HAVING driven through thick smoke as she did the school run along the A325 in Whitehill, a woman expressed her anger at the “dangerous situation” she alleged that it created for her and her two children, as well as for other motorists.
The complainant, who asked not to be named, was even angrier when she found that the smoke had also drifted into her house and garden, filling the rooms with smoke and making the family cough.
She said that her neighbours had also been affected.
“It started on Monday, September 21, in and around the area of the roundabout at the top of Whitehill,” she told the Herald last week. “The only clear day was on September 25, maybe because the wind was in a different direction.”
The woman, who lives in a street off the A325 in Whitehill, said the smoke was caused by piles of logs being burned along the roadside.
“The only time it cleared off the road and from our houses was when it rained,” she said. “I was driving through it when I took my son and daughter to and from school.”
She said that it was so bad that she had to close her windows and take in her washing.

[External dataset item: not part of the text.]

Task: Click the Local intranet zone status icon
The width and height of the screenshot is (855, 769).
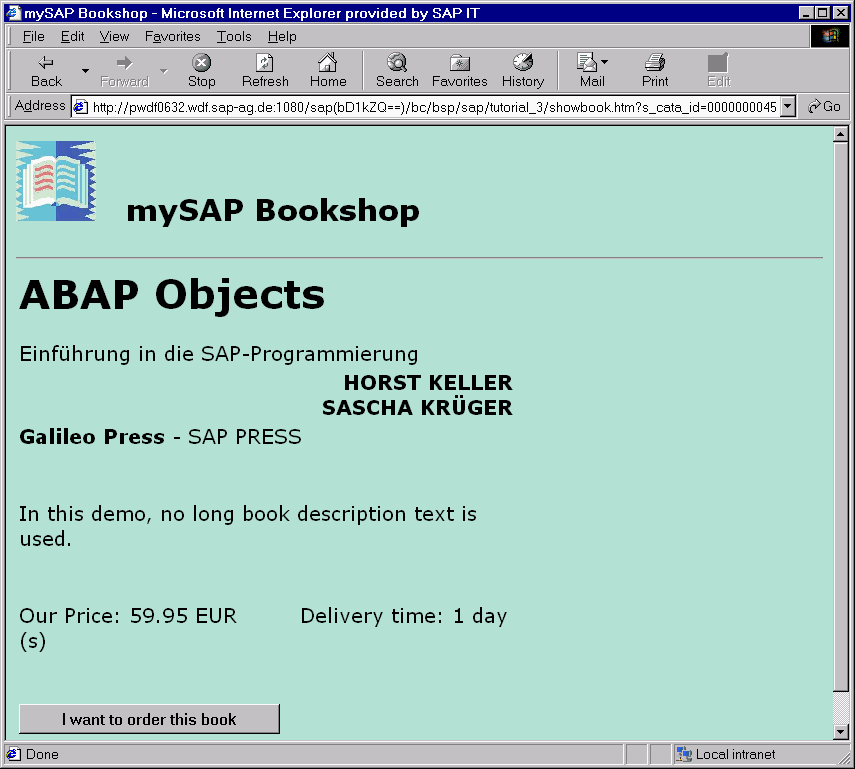Action: (685, 754)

"The garden was covered in smoke,” she added.
Worried about possible driving and health hazards, she contacted East Hampshire District Council’s environmental officers whom, she continued, said they would investigate, but they thought smoke on the road was a police matter.
She wrote to East Hampshire MP Damian Hinds, concerned the burning logs were linked to tree felling to make way for the new town relief road.
But a spokesman for the district council said the wood-pile fires along the A325 had nothing to do with work on the relief road. “Our officers did go to the site, but there was no one there so we are now trying to find the owner of the land,” the spokesman said.